Sunday, December 28, 2008

Have you heard the expression....

"I got more than I bargained for"? Well, that has been on my mind today. I think it totally describes salvation and the Christian walk. You see when I got saved I just wanted relief! Yep, you heard me....I just wanted to be able to sleep at night, to not feel "guilty" anymore, to have peace and to not be afraid of dying and going to hell for eternity. That was it. What I got at salvation was all those things but boy oh boy did I ever get "more than I bargained for!"

You see, over the years of my Christian walk and growth in Him I've expereinced more than just peace....I experienced peace that passes all understanding. When Hope had to have her skin cancer removed this summer.....peace...not panic. Was that me?...are you kidding? ...lol...That was my Father! When Hope and Ben split up and it seemed that the young man I loved and knew was changing and going in a direction away from the Lord and Hope's heart was broken in pieces, I wasn't in a tailspin....I just prayed, waited, trusted. Guess what? God did a work in them both that I NEVER could have done and now they are not only back together and happier than they have ever been, they are determined to serve Christ together. They want to live for Him, serve Him, grow in Him. Wow...again....that was God! Doug had melanoma taken off his back this year...again...peace...that was my Father. I've been praying for months about a certain situation not seeing any results but God was working behind the scenes so to speak and he heard my prayers...every single word of them, he answered in His time, not mine. I'm glad His timing is always perfect. Hannah was flying at cheer practice and was dropped on her head and shoulders, when the coach called....peace....not panic...thank you Lord. Hannah was fine, sore and stiff for a couple of days but fine. You see that day they were practicing on the grass outside....not the hardwood floors of the gym....coincidence? ....NO WAY!!..That was my father once again.

I could type for hours and hours and not even skim the surface of what all God has done for us in 2008. It really is humbling to think upon it. Did I deserve His goodness?.....Oh no, not even a little. But again, I got more than I bargained for. I have a Father who loves to give. In fact, you can't out give Him. He loves extravagantly, and gives unselfishly. I've thought things were impossible....He proved they weren't. I've given up some of my dreams, He comes along and surpasses my wildest dream or imagination. He is AWESOME!
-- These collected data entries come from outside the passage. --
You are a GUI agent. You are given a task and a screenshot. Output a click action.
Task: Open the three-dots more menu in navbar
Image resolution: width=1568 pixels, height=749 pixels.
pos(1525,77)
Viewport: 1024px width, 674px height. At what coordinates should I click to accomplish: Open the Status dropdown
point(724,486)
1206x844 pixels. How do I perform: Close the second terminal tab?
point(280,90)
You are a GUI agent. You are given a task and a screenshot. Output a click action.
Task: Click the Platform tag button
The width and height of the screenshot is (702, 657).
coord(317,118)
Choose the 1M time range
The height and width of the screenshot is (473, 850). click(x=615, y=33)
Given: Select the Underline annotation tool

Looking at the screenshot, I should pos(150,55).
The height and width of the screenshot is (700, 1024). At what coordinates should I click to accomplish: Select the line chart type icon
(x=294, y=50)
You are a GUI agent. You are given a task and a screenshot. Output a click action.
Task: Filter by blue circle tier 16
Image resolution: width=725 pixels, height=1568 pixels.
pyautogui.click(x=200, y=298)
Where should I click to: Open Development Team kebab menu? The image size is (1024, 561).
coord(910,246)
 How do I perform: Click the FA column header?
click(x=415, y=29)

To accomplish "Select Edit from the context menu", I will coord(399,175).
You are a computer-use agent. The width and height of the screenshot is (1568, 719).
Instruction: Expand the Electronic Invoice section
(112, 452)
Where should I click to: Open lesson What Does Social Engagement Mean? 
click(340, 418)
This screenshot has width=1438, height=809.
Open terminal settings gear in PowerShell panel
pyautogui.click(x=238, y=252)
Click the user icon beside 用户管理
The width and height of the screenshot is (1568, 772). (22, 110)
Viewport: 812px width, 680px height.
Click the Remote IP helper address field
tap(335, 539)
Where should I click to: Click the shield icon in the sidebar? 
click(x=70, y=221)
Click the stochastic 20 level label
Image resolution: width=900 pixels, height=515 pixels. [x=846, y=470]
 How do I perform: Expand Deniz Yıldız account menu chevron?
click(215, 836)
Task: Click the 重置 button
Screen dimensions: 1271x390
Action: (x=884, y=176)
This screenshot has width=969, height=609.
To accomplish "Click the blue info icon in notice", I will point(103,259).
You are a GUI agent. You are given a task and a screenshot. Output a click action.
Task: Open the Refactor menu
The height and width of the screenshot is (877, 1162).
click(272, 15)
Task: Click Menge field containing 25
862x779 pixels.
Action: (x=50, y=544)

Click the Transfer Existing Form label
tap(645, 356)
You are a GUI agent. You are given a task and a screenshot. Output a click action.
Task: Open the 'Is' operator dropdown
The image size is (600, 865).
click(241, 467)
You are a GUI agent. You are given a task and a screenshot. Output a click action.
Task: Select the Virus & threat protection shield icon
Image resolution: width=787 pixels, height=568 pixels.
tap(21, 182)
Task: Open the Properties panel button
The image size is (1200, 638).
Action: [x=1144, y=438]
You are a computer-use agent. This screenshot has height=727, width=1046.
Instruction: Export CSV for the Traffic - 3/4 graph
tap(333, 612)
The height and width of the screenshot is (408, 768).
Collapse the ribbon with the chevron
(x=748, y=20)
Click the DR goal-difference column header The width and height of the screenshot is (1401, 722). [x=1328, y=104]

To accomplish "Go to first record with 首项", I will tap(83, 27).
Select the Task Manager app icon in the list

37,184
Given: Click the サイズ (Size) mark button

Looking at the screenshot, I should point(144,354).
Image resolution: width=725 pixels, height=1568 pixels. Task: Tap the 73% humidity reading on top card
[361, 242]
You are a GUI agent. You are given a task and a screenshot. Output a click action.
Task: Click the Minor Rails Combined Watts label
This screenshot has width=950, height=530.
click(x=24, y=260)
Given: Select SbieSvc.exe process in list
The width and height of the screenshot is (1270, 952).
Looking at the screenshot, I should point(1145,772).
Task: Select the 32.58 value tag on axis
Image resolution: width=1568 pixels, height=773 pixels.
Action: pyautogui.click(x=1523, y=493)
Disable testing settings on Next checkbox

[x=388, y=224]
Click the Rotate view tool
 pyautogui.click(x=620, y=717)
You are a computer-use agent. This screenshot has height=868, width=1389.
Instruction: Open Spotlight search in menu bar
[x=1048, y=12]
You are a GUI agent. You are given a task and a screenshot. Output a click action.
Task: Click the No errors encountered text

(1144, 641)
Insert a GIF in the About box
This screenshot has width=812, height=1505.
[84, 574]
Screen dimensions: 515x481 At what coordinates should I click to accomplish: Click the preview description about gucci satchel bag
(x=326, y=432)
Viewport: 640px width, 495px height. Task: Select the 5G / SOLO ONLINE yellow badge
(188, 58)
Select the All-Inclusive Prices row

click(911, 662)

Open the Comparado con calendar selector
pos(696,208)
Dear Sisters, God is good. He is worthy of all our praise and remember that being a King's kid is going to be "more than you bargained for"....but boy is it EXCITING!

1 comment:

Danita said...

How wonderful to Know Him, but how much the more to know that He knows me! I'm so thankful for His wonderful way of answering our prayers in His time, and in His way........and sending in His peace to override our panic!